Catanzara, 54, did not immediately respond to requests for comment. Results of the vote were announced Friday night after a month of balloting.

His slate also captured most other elected posts on the union’s board of directors, who will serve four-year terms and remain in office until 2027.

Chicago Police Detective Bob Bartlett, shown at a 2019 news conference, fell short in his bid to oust John Catanzara, the incumbent FOP president. (Ashlee Rezin/Sun-Times)

During his first term, Catanzara led a 28-member board with no Black members. His early moves included threatening to expel a Black cop from the union for kneeling with protesters upset about George Floyd’s murder by Minneapolis police.

Catanzara also defended the Jan. 6 rioters at the U.S. Capitol. He apologized for those statements after a rebuke from the FOP’s national leader.

Later in 2021, the Police Board opened a hearing about whether to fire Catanzara, who was still a CPD member, due to alleged misconduct in 18 incidents — mostly Facebook postings that deployed vulgar or allegedly racist language. The hearing, scheduled for three days, ended after the first day with Catanzara’s retirement, a move that did not require him to step down from the presidency.

Catanzara also led resistance to Mayor Lori Lightfoot’s COVID-19 vaccination mandate for city employees, at one point likening it to Nazi methods, another statement for which he apologized.

During the vaccination fracas, Catanzara encouraged FOP members to disobey orders to report their vaccination status, leading some to be stripped of their police powers — and some members to accuse him of hypocrisy because he had been vaccinated.

But Catanzara, campaigning for reelection, said he had no regrets.

“Literally 3,200 officers were granted an exemption [from vaccination] because we … didn’t go hide in a corner like every other union in this city did,” Catanzara said in a YouTube video targeting cops this month. “I’m damn proud of that fight.”

Catanzara scored another victory — a win that had eluded his predecessor — by negotiating big retroactive paychecks for the city’s cops. He had help in contract talks from former schools chief Paul Vallas, an unpaid consultant to the union who was preparing to run for mayor.

But Bartlett, 48, complained that the 2.5% annual raises in that agreement lagged far behind inflation.

“The pay raises were only a half percent more than the city was originally offering,” Bartlett told the Chicago Sun-Times. “I think we would have done far better in arbitration.”

Fraternal Order of Police President John Catanzara addresses union protesters and supporters outside City Hall in October 2021 at a rally against the COVID-19 vaccine mandate for city employees, including police officers. (Ashlee Rezin/Sun-Times)

Catanzara also talked up his team’s conversion of a floor of the lodge into a “wellness center” for cops and their families to get professional counseling. At least 22 active CPD members have died by suicide since 2018.

During a second term, Catanzara said he would try to set up a long-envisioned Lodge 7 health-insurance plan and build a union “campus” that includes a health-care facility.

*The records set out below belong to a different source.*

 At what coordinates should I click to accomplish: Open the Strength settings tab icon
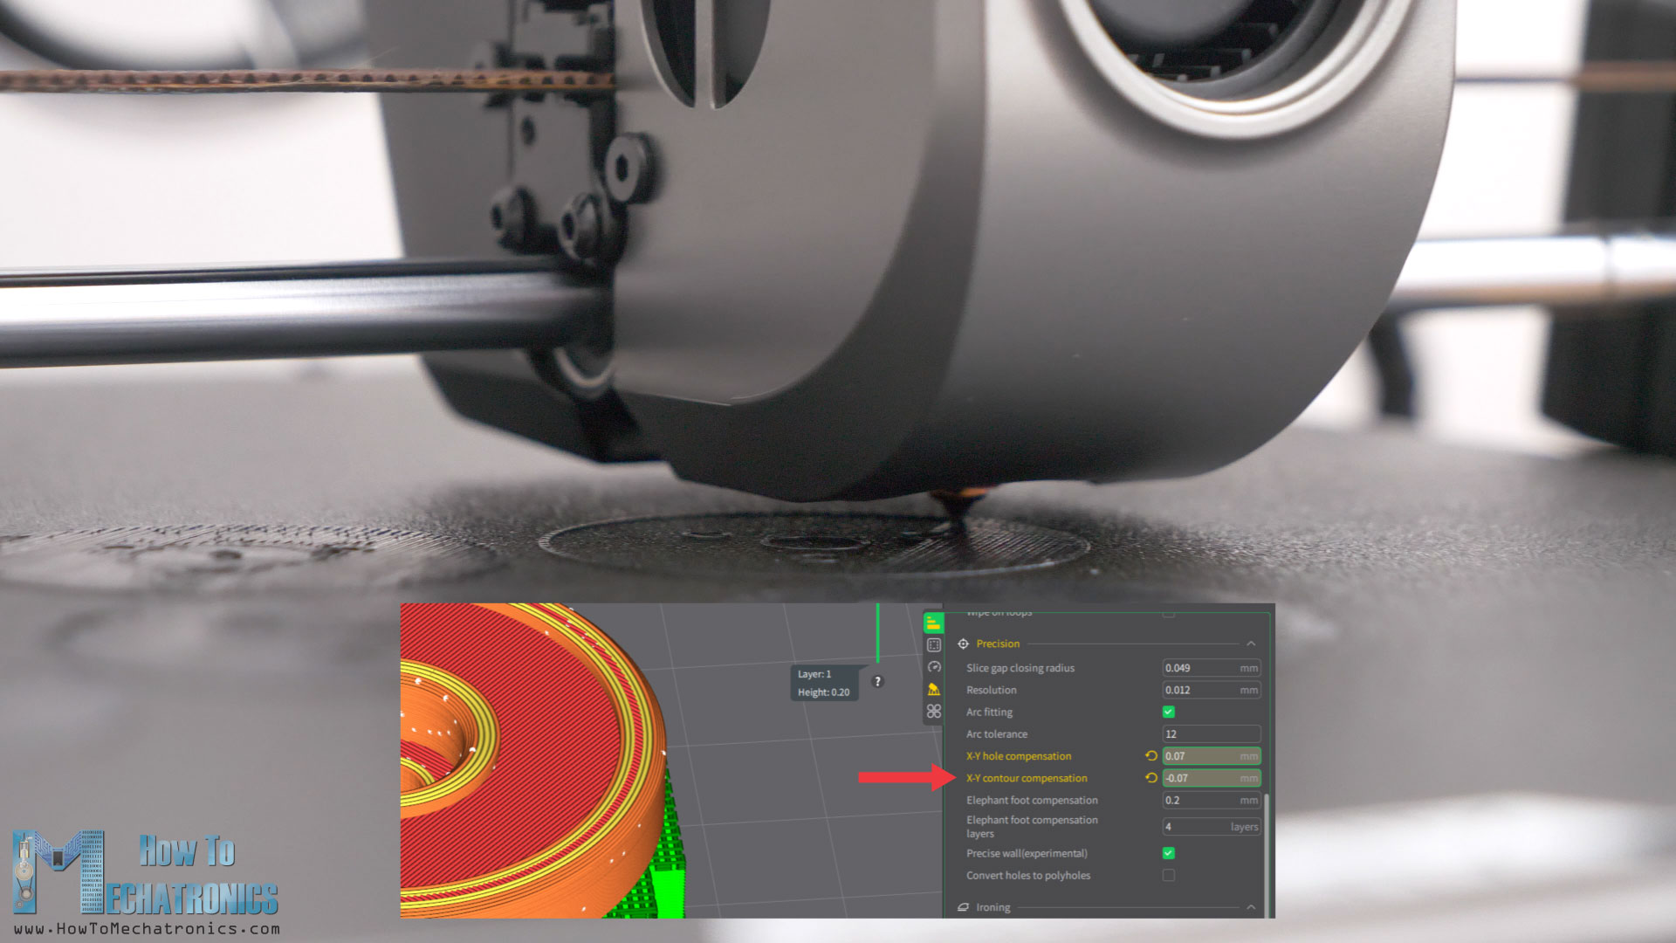point(933,645)
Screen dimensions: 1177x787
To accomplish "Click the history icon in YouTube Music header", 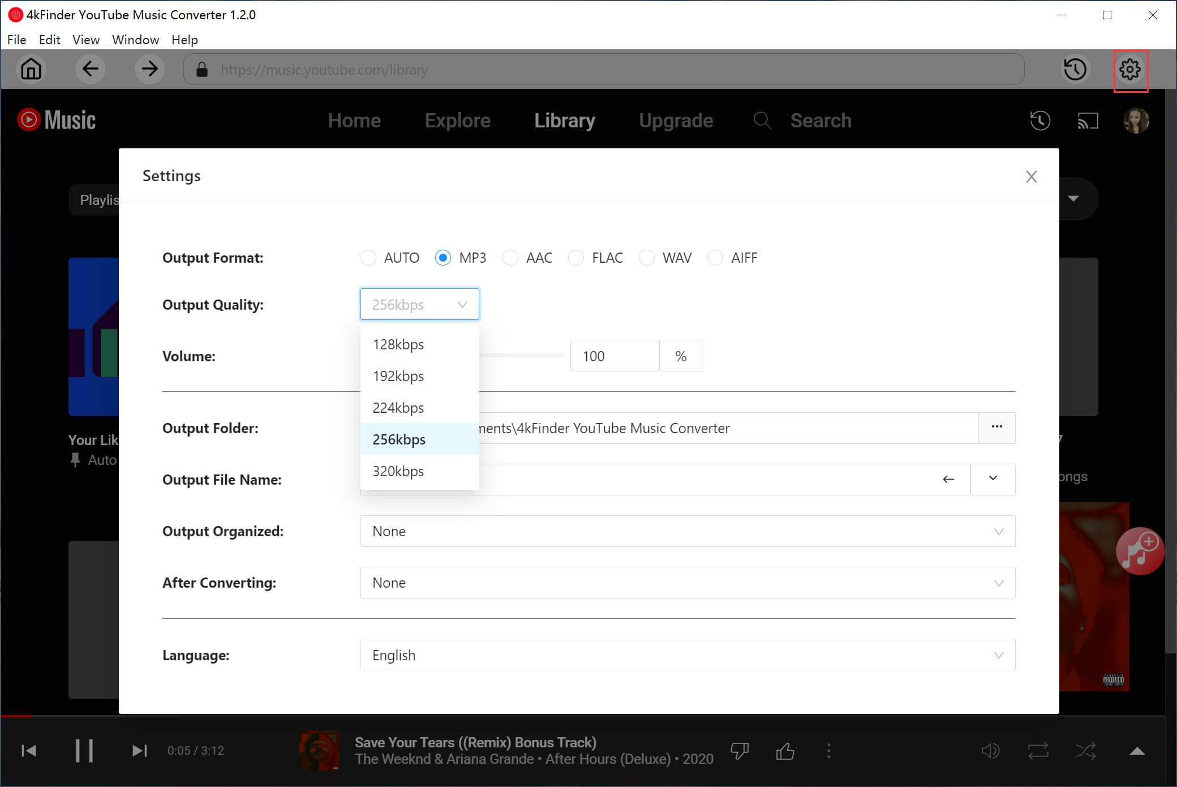I will 1040,121.
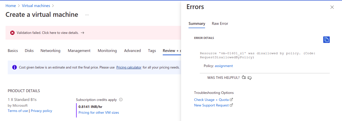Click the thumbs up helpful icon

click(x=244, y=78)
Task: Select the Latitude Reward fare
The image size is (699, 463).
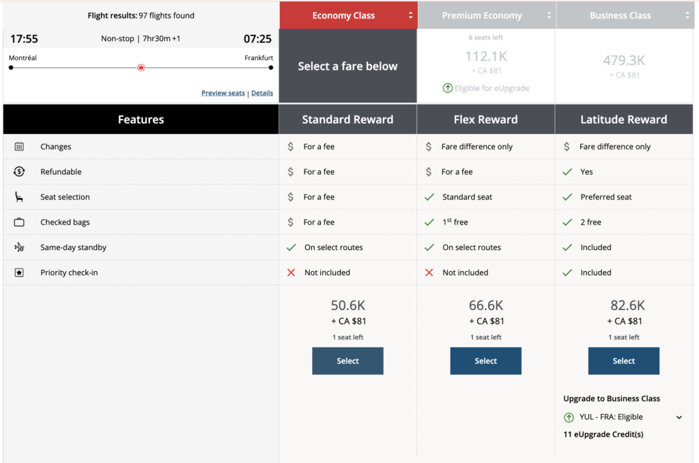Action: coord(623,361)
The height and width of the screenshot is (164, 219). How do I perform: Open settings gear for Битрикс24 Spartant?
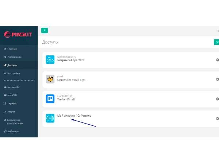218,59
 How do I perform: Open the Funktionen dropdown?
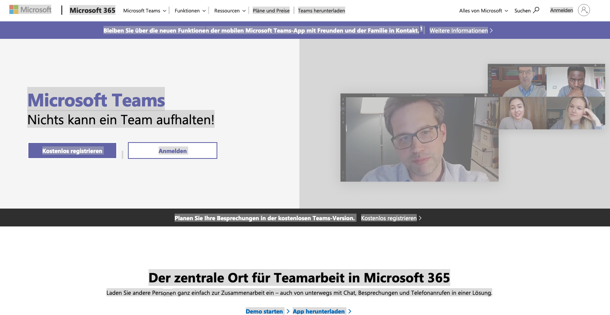pyautogui.click(x=190, y=11)
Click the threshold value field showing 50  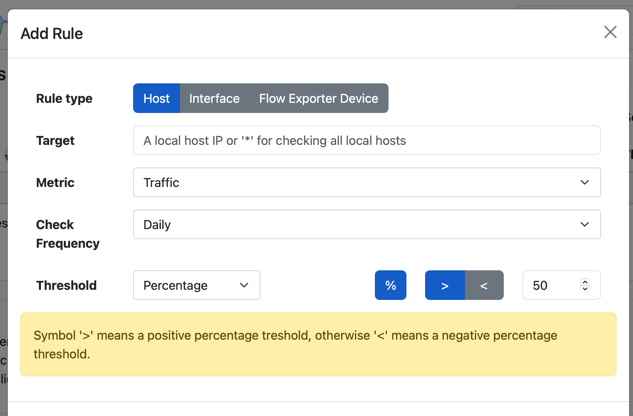pyautogui.click(x=553, y=285)
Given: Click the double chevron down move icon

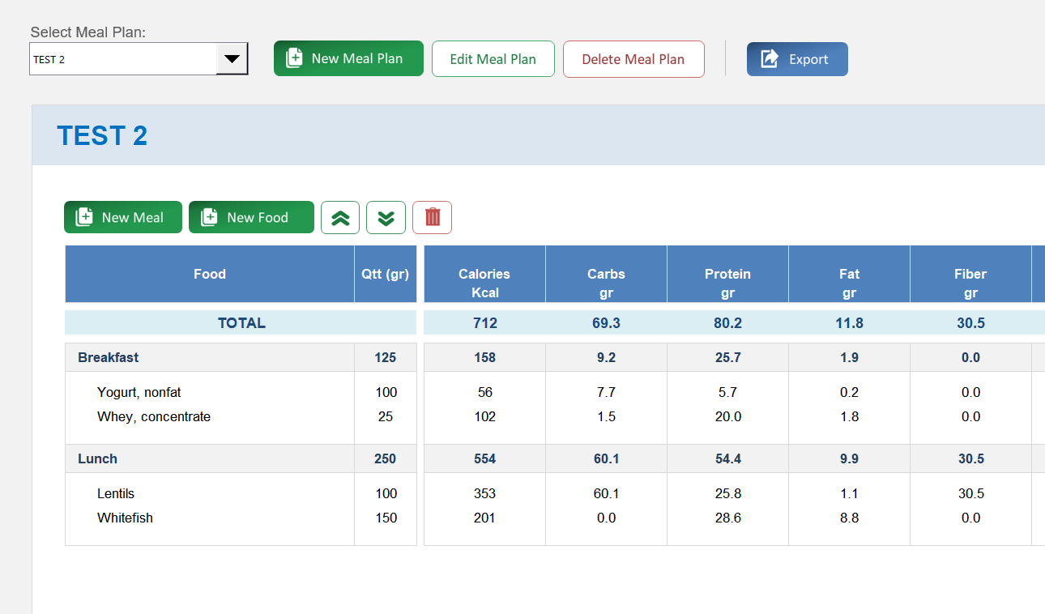Looking at the screenshot, I should (386, 217).
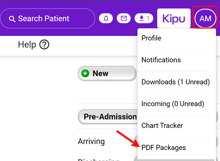The image size is (220, 161).
Task: Open the mail envelope icon
Action: (124, 18)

Bartlett was not impressed.

“Is this going to be a Taj Mahal? His great castle?” Bartlett asked the Sun-Times. “We’re going to be spending exorbitant amounts of money, and he’s going to be raising our dues again.”

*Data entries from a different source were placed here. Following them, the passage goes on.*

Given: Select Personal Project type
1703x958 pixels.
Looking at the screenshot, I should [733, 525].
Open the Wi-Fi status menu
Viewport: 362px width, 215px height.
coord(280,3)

A dues hike already forged by Catanzara enabled the union to boost its contributions to electoral candidates, including City Council hopefuls. The lodge endorsed 26 aldermanic candidates and spent more than $300,000 for them leading up to this past Tuesday’s first round, but the impact appeared limited. 

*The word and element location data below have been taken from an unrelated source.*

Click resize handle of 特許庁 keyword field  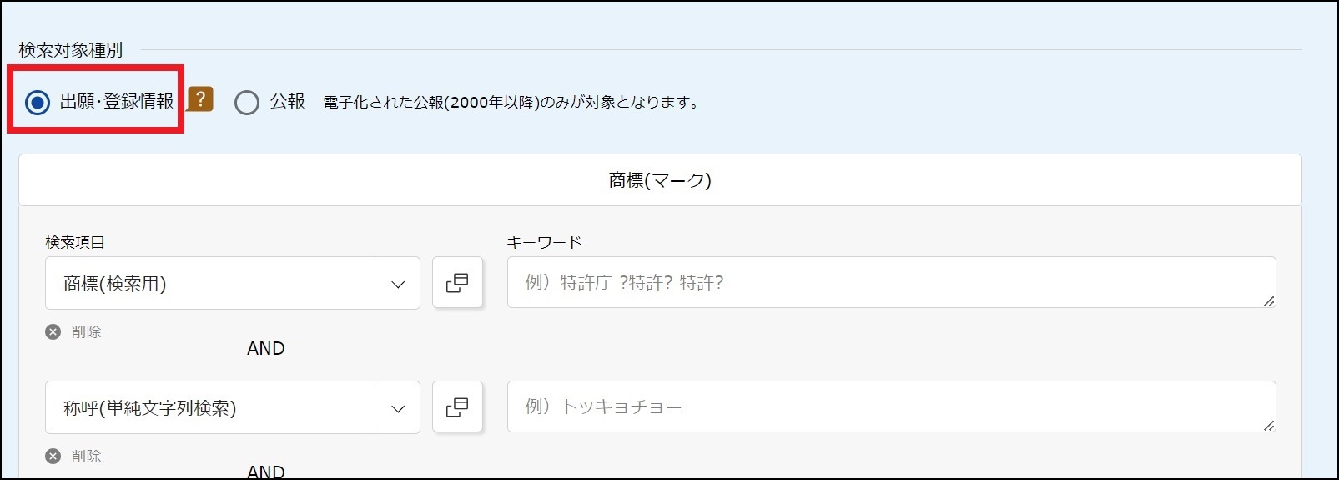pos(1268,301)
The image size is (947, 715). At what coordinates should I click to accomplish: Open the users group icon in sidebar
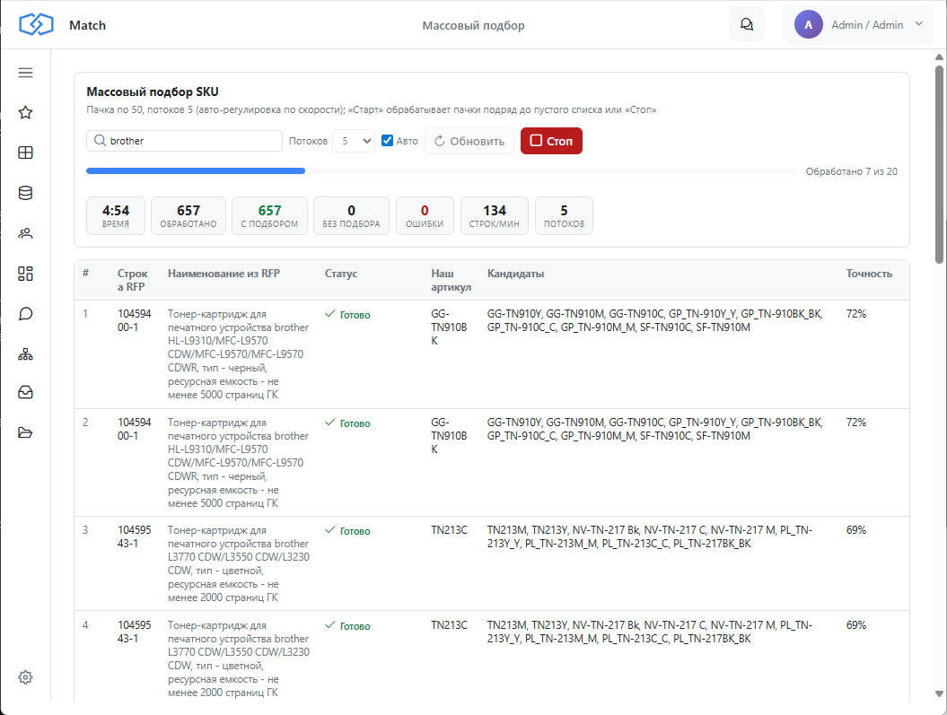(25, 233)
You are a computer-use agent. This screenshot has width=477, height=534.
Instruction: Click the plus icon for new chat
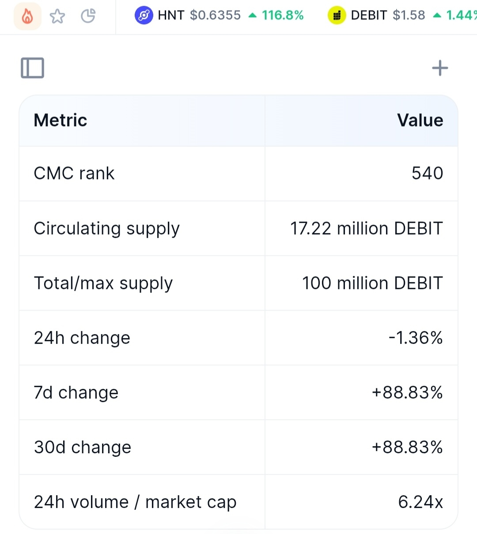coord(440,68)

Lodge 7 arguably had a greater effect on the mayor’s race, backing Vallas, who won a spot in the runoff.

Bartlett also criticized Catanzara’s spending, especially the $77,000 the union says it paid to buy a food trailer to serve cops on the job.

Catanzara last month said the trailer was not purchased using member dues but with $72,000 in federal funds intended to help the union avoid pandemic-related layoffs.

If Vallas wins the mayoral runoff, Catanzara said, “we certainly expect to have a lot more free time to get the trailer out and promote some more fraternalism.”